#### Document section
· · · ·

Population (2020 census)
- • City: 83,352
- • Density: 6,890/km^{2} (17,800/sq mi)
- • Municipality: 203,556
- • Municipality density: 378.0/km^{2} (979.0/sq mi)
- Demonym: silaoense
- Time zone: UTC-6 (CST)
- Mexican Postal Code: 36100
- Area code: 472
- Website: http://www.silao.gob.mx

= Silao =

Silao (/es/), officially Silao de la Victoria, is a city in the west-central part of the state of Guanajuato in Mexico. It is the seat of the municipality with the same name. As of the 2005 census, the city had a population of 66,485, making it the seventh-largest city in the state. Silao is a center of agricultural and industrial activity.

==Airport==
This city is served by the Del Bajío International Airport. It functions as the central airport for the cities of Irapuato, Guanajuato, León, Salamanca and San Miguel de Allende.

==Toponymy==
In its original Otomi language, the area was called Tsinäkua by both the Otomi and Purépecha natives. In the Otomi language its name Tsinäkua means 'place of dense fog,' as a result of the columns of water vapor rising from thermal springs in the area of Comanjilla. The name evolved to 'Sinaua', 'Silagua' and finally 'Silao' after the Spanish conquest of the region.

==History==
In the place where Silao now sits, there was an Otomí settlement that was conquered by the Purépecha empire. The name of the area remained Tsinäkua under Purepecha rule. The name evolved to 'Sinaua', 'Silagua' and finally 'Silao' after the region was later conquered by Spain.

==Geography==
Silao is located in the Mexican state of Guanajuato. It is situated 100° 25′ 59″ longitude west of the Greenwich meridian and 20° 56′ 24″ latitude north. Its altitude is 1,780 meters above sea level.

The municipality of Silao has an area of 538.5 km^{2}, equivalent to 1.76% of the total state area. The city of Guanajuato lies to the east and north of Silao; to the south lies Irapuato; to the west is Romita; to the northwest is León.

· · · ·

#### Exercises to complete
1/ Summarize the Silao article in two sentences.
2/ According to the Silao article, what does the Otomi name Tsinäkua mean?
Nothing in the listing is needed for this work.

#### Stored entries
· · · ·

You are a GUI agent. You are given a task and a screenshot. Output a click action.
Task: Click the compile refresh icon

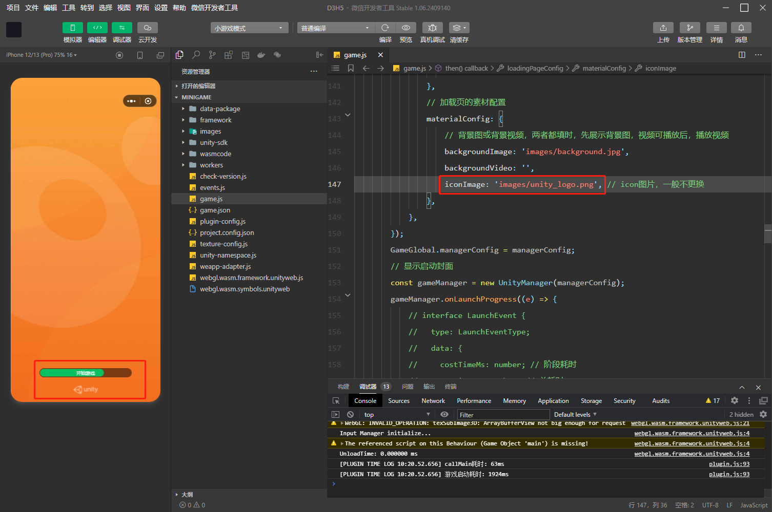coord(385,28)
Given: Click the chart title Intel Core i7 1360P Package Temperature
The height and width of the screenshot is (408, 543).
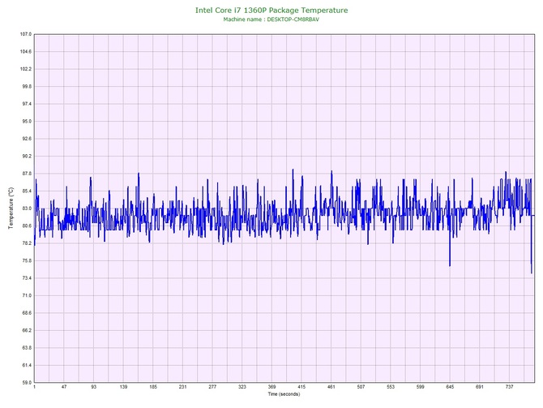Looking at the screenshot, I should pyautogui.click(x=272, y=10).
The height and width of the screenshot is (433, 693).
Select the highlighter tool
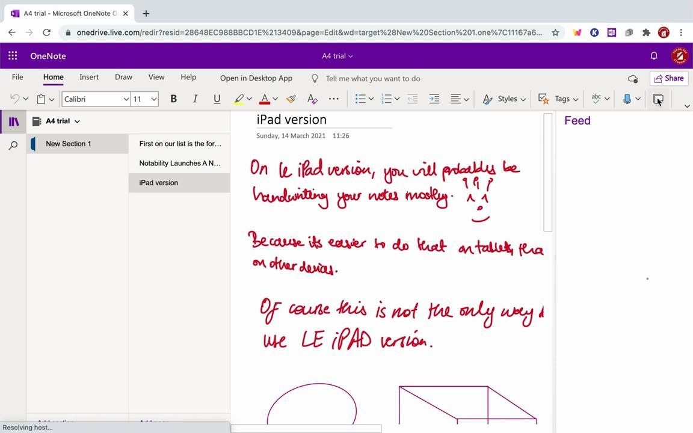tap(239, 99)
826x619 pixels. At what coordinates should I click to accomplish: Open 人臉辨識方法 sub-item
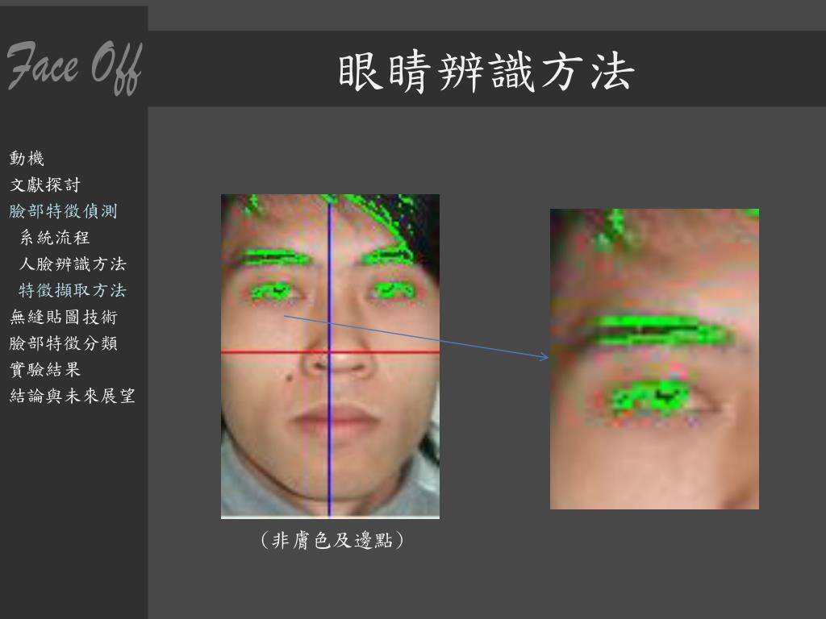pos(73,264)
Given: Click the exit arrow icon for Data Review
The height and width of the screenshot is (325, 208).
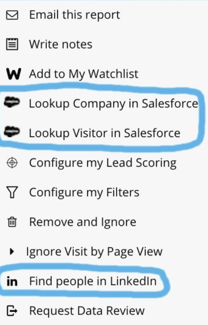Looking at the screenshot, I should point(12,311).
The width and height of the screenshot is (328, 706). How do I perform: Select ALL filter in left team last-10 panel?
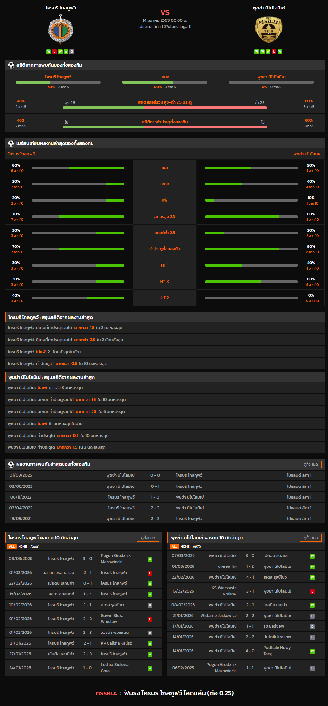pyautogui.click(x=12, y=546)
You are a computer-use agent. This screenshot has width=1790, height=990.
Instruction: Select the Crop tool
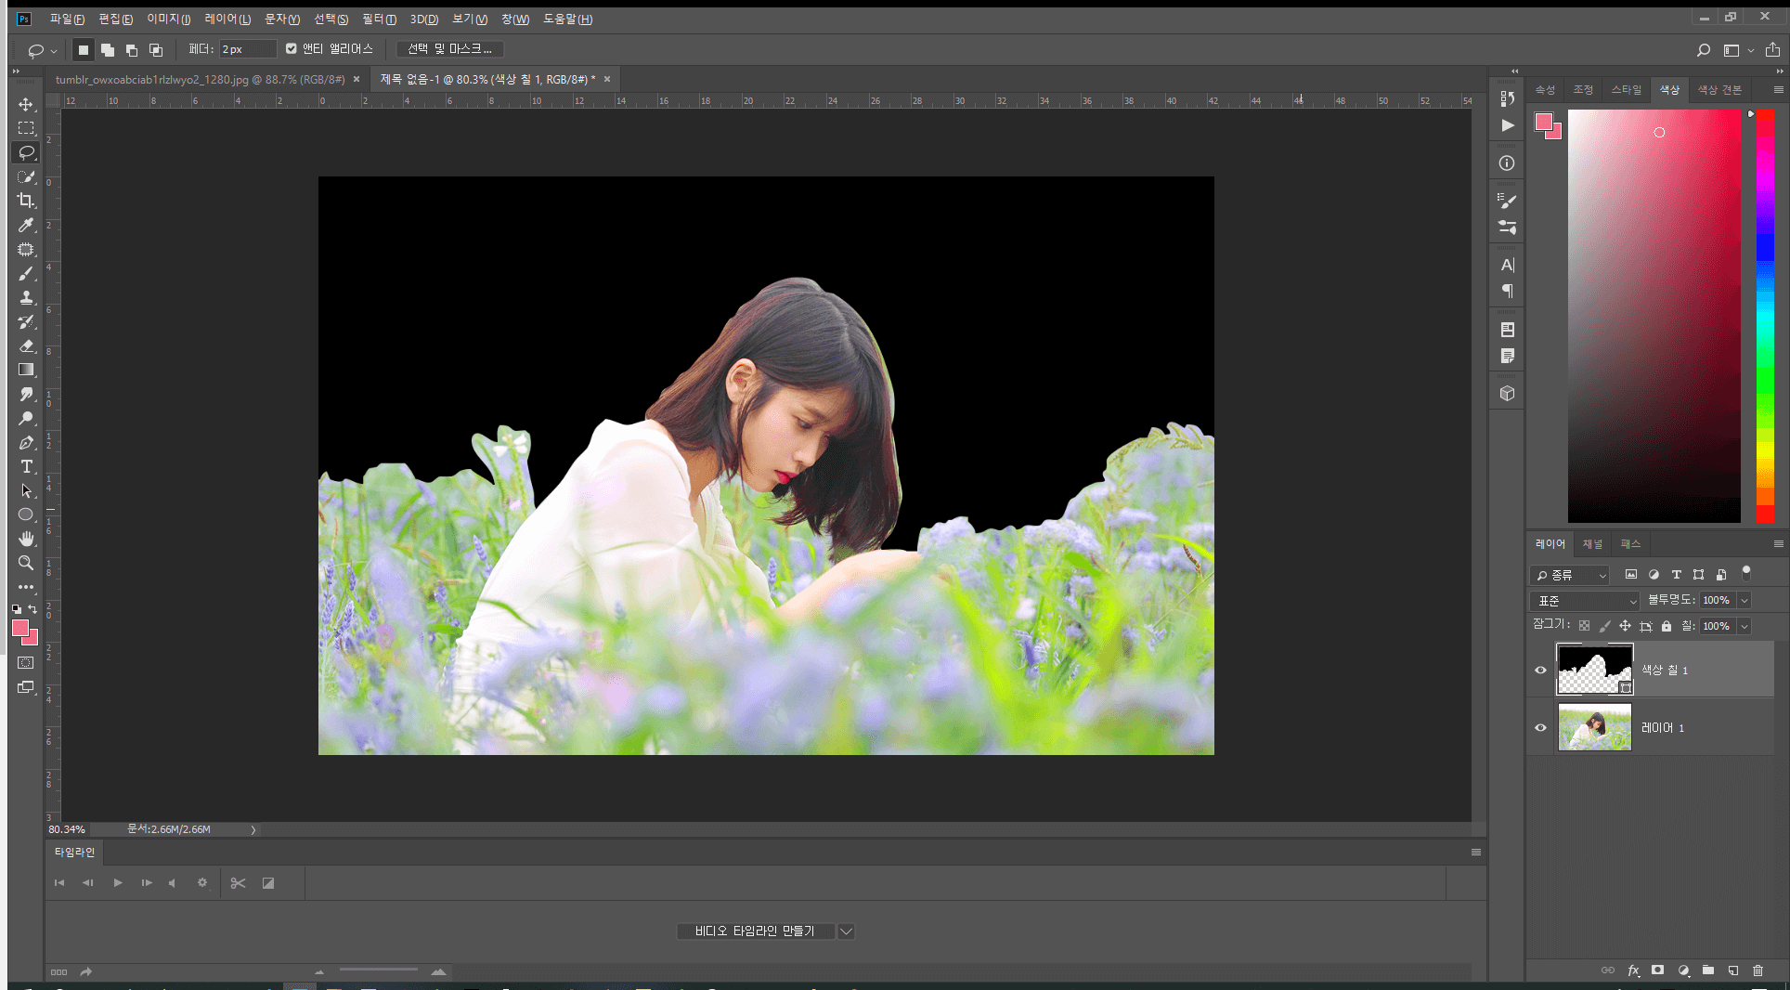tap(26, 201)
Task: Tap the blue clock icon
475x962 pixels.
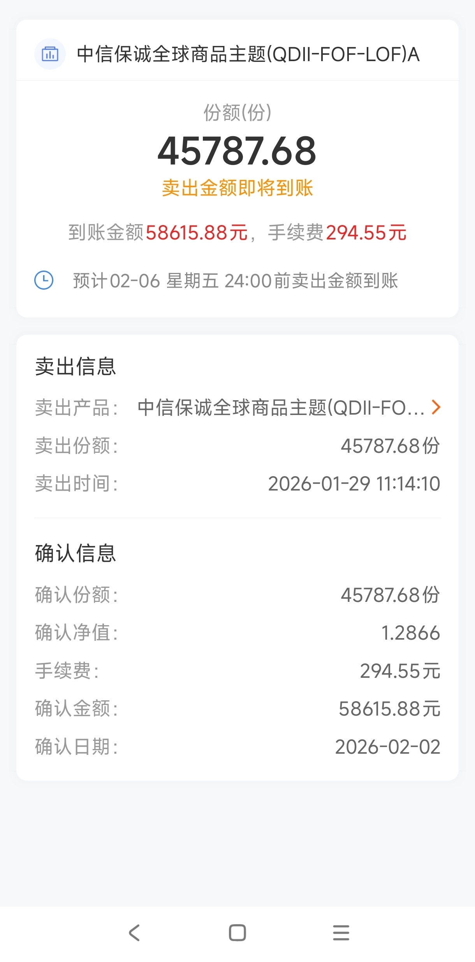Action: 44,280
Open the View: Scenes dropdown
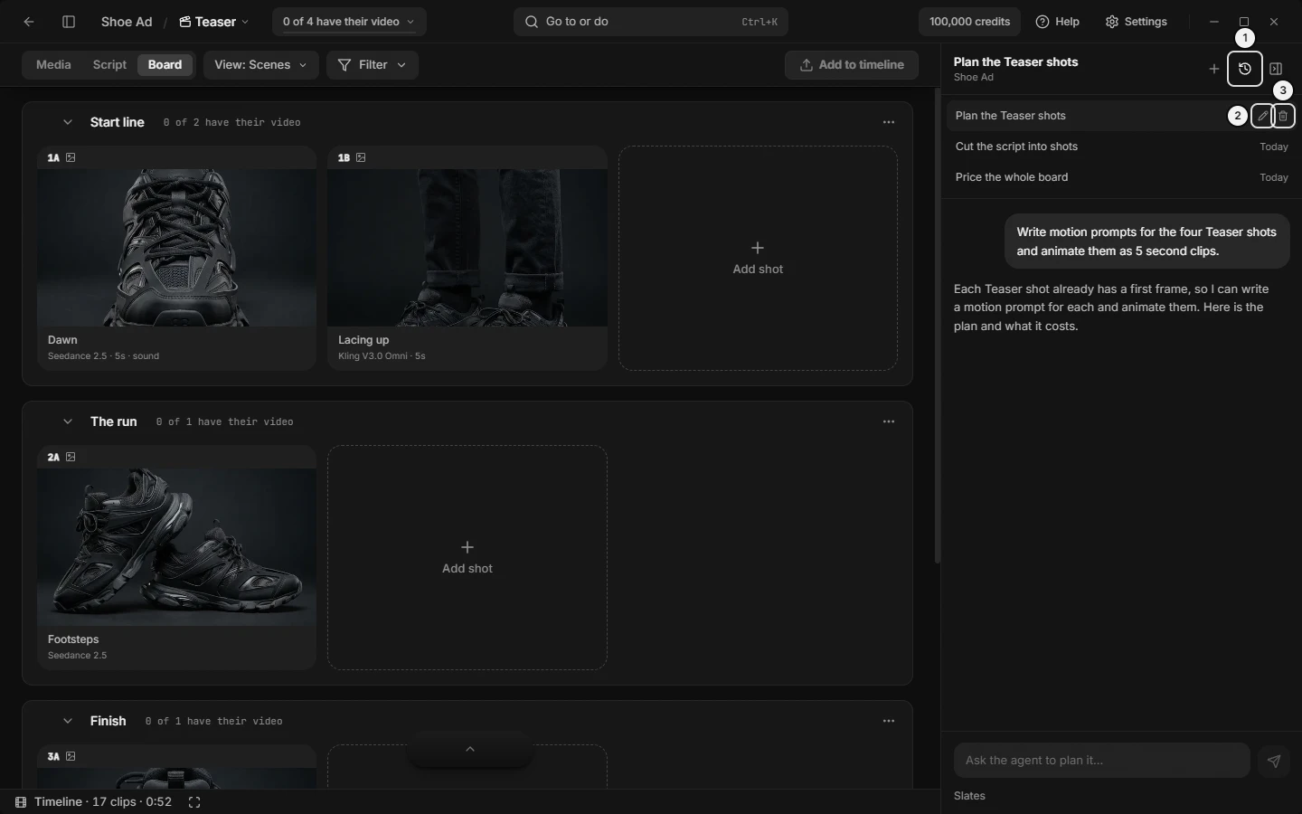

· · · ·

#### Written answers
1/ Silao, officially Silao de la Victoria, is a city in west-central Guanajuato, Mexico, that serves as its municipality's seat and is a center of agricultural and industrial activity. It is served by the Del Bajío International Airport, and its name evolved from the Otomi Tsinäkua, meaning 'place of dense fog,' after the Spanish conquest.

2/ It means 'place of dense fog.'